What Brent Weeks does is create a playground in very conventional stories. I wouldn’t say he’s rewriting them, but definitely updating. His work is in two separate series: The Night Angel (3 books, 1 novella) and The Lightbringer (4 books). Night Angel is about a remorseful killer-for-hire trying to wash himself clean of a dirty life. Lightbringer has two threads tying together, one of an unassuming young boy who finds out he’s special and destined for great things, the second a riff on The Man In The Iron Mask. It sounds pretty standard, right?

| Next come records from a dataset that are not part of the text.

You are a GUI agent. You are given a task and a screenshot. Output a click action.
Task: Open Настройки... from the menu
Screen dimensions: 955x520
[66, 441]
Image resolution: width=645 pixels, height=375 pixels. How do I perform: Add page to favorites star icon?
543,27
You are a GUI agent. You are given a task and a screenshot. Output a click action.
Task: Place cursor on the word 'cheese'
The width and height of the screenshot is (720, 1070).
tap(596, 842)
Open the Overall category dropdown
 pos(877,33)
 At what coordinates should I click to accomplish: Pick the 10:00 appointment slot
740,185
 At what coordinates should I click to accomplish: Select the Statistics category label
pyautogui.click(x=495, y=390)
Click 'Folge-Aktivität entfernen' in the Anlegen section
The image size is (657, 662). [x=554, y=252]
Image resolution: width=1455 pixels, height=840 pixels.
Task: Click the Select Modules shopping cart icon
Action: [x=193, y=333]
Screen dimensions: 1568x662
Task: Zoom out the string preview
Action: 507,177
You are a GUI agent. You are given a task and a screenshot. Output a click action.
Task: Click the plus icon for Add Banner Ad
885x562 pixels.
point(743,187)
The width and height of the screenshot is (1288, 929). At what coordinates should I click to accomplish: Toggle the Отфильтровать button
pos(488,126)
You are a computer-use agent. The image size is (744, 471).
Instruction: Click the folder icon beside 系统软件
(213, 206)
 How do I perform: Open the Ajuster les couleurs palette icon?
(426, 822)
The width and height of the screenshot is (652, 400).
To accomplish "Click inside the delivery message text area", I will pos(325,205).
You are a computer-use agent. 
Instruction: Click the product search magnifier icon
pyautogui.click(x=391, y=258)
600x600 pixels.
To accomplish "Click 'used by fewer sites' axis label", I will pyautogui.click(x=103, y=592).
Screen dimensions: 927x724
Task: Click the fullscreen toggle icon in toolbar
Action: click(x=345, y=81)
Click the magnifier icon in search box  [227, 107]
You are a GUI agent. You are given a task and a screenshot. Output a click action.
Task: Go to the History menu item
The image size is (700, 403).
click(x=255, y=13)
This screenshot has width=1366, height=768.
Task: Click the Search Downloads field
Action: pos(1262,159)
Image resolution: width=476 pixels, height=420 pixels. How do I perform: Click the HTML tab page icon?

That’s fine. Once Weeks has all the toys setup he lets loose and starts up twist after twist. And not always in the opposite direction of what one would expect. He doesn’t use it like a trick, he’s thoughtful enough we can call it a technique. Why it works so well is, matched up with a story any of us could call the shots on, the reader can’t ever be sure if he’s going to play a particular scene straight or spin it around. Then his sadistic side comes out and blindsides you. Cruelty is spread over the entire cast, so you’ll never know what position anyone will be in in the next chapter, how that’ll change their priorities, or maybe if they aren’t who they’ve said they were. It got to the point that mid-way through the second Night Angel book, if a character ever had something go their way I’d start grinning like mad because I know that’s only so Weeks can take it away in dramatic fashion. He excels at torture. What he did to his Aspiring King has stayed with me for months. And the beautiful thing is that each time something horrible happens, the story gets better, the characters become stronger (both in storytelling terms as well as in the fictional universe). The artificial limits of vulnerability placed on the different ranks of character is leveled. The excitement this produces can’t be understated because it is the reason to read these books.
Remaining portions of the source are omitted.